Connaître les utilisateurs du
système d’information
25 août 2002
Du point de vue économique,
que nous adoptons ici, le rôle d’une entreprise est de produire des biens et
services utiles à ses clients en rassemblant et organisant de façon efficace
les facteurs de production nécessaires. Cette définition recouvre
aussi bien les activités de l’État, qui fournissent à l’économie des
produits utiles mais non nécessairement marchands (externalités), que les
activités de l’entreprise proprement dite, propriété de ses actionnaires, gérée
par des managers et astreinte à l’équilibre des coûts et recettes.
Parmi les facteurs de
production, on distingue traditionnellement le flux de travail (temps de travail
des salariés) et le capital qui est du travail accumulé, stocké (machines, bâtiments,
réseaux, système d’information).
Évolution historique : de
la mécanisation à l'automatisation
L’évolution de l’économie a
apporté une modification de la nature et du rôle du flux de travail.
Dans
l’industrie mécanisée des années 50, le travail humain servait à réaliser
des tâches répétitives, prédéfinies, mais pour lesquelles l’habileté
manuelle ne pouvait pas être efficacement remplacée par la machine. Les compétences
professionnelles nécessaires pouvant s’acquérir en un temps relativement
court, il était possible de considérer la force de travail comme une ressource
indifférenciée qui se mesurait en termes de quantité.
A partir de 1974 l’automatisation des
entreprises et le développement des activités de service ont modifié les conditions de travail. L’essentiel des activités
physiques liées à la production est mécanisé, une bonne part des activités
mentales est automatisée. Les usines emploient peu de personnes. La concurrence
se fait par le biais de l’innovation, de la différenciation des produits. Le
capital est devenu, comme on dit, « immatériel », c’est-à-dire
qu’il comporte pour une part croissante les résultats des travaux de conception
(« design ») réalisés dans l’entreprise : plans, brevets,
logiciels, procédés de fabrication, et aussi circuits de distribution,
organisation de la relation avec les clients, définition de la frontière
d’externalisation, montage de partenariats (ingénierie d’affaires) etc.

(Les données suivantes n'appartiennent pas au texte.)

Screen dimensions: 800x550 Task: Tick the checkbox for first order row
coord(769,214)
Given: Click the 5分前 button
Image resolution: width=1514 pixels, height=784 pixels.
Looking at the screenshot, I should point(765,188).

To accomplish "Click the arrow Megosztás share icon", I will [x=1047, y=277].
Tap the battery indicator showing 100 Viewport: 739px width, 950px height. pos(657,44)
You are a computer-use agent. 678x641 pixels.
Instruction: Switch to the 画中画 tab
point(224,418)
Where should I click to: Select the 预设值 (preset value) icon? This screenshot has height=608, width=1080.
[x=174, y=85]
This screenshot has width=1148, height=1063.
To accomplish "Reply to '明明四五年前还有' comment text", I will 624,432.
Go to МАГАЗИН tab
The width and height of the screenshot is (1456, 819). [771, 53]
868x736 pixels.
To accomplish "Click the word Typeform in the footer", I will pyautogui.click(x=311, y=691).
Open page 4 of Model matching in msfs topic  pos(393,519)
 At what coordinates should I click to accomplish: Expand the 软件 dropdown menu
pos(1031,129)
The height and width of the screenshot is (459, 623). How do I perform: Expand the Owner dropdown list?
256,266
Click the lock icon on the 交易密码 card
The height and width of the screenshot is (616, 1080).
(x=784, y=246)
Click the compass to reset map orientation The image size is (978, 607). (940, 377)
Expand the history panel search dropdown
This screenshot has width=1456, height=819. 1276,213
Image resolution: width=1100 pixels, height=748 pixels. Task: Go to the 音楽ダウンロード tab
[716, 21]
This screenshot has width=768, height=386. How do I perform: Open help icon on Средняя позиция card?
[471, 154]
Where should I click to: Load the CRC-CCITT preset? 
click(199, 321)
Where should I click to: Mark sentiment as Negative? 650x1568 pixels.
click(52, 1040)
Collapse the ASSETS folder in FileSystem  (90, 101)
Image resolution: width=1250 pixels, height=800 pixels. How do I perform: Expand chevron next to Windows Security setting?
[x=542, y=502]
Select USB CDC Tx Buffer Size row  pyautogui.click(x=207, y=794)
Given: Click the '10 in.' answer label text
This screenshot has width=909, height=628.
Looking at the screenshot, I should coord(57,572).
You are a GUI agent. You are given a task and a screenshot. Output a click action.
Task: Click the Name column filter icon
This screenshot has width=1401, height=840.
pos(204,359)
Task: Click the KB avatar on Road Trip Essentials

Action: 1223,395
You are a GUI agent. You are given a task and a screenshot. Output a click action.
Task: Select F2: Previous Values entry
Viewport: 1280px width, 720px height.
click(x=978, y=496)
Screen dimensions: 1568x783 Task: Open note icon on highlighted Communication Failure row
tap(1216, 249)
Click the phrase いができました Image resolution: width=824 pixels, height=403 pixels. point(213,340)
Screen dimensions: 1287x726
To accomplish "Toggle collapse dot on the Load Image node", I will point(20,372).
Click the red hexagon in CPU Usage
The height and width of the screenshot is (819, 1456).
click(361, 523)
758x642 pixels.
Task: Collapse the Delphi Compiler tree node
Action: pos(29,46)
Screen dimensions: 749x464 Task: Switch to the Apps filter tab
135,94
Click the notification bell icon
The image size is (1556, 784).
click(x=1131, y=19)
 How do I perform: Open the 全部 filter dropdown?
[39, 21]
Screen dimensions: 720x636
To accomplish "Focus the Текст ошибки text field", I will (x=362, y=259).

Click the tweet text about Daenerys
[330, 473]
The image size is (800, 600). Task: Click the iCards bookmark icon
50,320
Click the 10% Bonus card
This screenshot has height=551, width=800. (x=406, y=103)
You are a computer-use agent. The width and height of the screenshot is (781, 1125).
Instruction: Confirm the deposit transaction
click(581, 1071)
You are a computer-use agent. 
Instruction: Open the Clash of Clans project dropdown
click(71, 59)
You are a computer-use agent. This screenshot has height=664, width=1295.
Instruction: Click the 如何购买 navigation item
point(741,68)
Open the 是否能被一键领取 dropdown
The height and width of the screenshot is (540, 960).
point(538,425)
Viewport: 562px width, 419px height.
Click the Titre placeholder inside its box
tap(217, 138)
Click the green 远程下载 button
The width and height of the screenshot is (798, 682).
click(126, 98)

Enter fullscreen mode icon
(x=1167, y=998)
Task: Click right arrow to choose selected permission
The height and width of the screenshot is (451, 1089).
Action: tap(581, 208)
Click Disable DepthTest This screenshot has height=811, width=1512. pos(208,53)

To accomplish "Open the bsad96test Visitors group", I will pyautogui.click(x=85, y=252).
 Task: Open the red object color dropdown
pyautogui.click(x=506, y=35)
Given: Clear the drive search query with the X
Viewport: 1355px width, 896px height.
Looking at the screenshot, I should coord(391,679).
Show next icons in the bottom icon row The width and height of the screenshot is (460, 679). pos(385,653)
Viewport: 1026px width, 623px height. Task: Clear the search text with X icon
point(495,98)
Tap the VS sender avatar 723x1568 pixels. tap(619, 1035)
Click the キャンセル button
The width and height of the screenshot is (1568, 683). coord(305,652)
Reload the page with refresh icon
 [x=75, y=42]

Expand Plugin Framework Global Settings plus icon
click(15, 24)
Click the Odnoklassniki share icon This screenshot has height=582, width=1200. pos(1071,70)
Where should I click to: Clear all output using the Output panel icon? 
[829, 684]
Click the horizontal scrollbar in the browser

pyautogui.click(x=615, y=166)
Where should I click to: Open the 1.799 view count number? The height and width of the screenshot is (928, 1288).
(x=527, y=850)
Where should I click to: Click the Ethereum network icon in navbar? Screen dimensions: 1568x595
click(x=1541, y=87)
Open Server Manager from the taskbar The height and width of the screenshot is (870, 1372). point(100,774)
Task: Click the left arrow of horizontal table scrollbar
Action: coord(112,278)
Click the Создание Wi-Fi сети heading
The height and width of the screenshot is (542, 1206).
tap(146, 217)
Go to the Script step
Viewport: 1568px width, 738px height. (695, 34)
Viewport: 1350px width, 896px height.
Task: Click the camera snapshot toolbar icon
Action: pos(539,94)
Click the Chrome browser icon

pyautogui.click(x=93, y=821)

Par ailleurs, la
diversification des produits a nécessité de donner une importance croissante
aux services qui accompagnent la distribution : livraison et installation,
adaptation sur place, aide au montage, formation des utilisateurs, service après
vente.
L’ensemble de l’économie s’est ainsi « tertiarisé ».
L’entreprise apparaît alors
essentiellement comme une organisation des compétences, qu’il
s’agisse de la compétence pour la conception, la relation avec les clients et
fournisseurs, ou de la compétence pour l’exécution des tâches de production au sens strict.
La compétence individuelle, peu efficace tant que l’individu reste isolé ,
féconde l’organisation et réciproquement (voir "A
propos de la compétence").
Dans l’entreprise ainsi conçue,
le système d’information devient l’actif le plus important : il enregistre
en effet le langage de l’entreprise (puisque celle-ci y dépose les concepts
selon lesquels elle s’organise, segmente sa clientèle et définit ses
produits), stocke les données destinées aux les personnes de l'entreprise et aussi de plus en
plus aux clients et partenaires, et les assiste en réalisant automatiquement
des tâches de classement, recherche, traitement, traduction et communication.
Les relations entre cet actif et les personnes qui l’utilisent sont très diverses, même si l’on parle volontiers
(mais à tort) de « l’utilisateur » au
singulier.
Connaître l’utilisateur
On dit souvent qu’il faut
« connaître l’utilisateur », « répondre à la demande des
utilisateurs », etc. Ces phrases contiennent à la fois une vérité
indiscutable et quelques pièges.
Respecter l’individualité du salarié
Il est vrai que le système
d’information est fait pour être utilisé, qu’il doit répondre aux besoins
des utilisateurs, que sa définition doit donc s’appuyer sur une connaissance précise
de ce qu’ils font, de la diversité de leurs situations, etc. Mais
l’utilisateur du système d’information, ce n’est pas l’individu
affectif dont chacun de nous est un cas particulier ; c’est l’« être
humain organisé », personne dont la compétence professionnelle, la
créativité, s’articulent à celle d’autres personnes pour constituer
l’entreprise considérée comme une organisation de compétences.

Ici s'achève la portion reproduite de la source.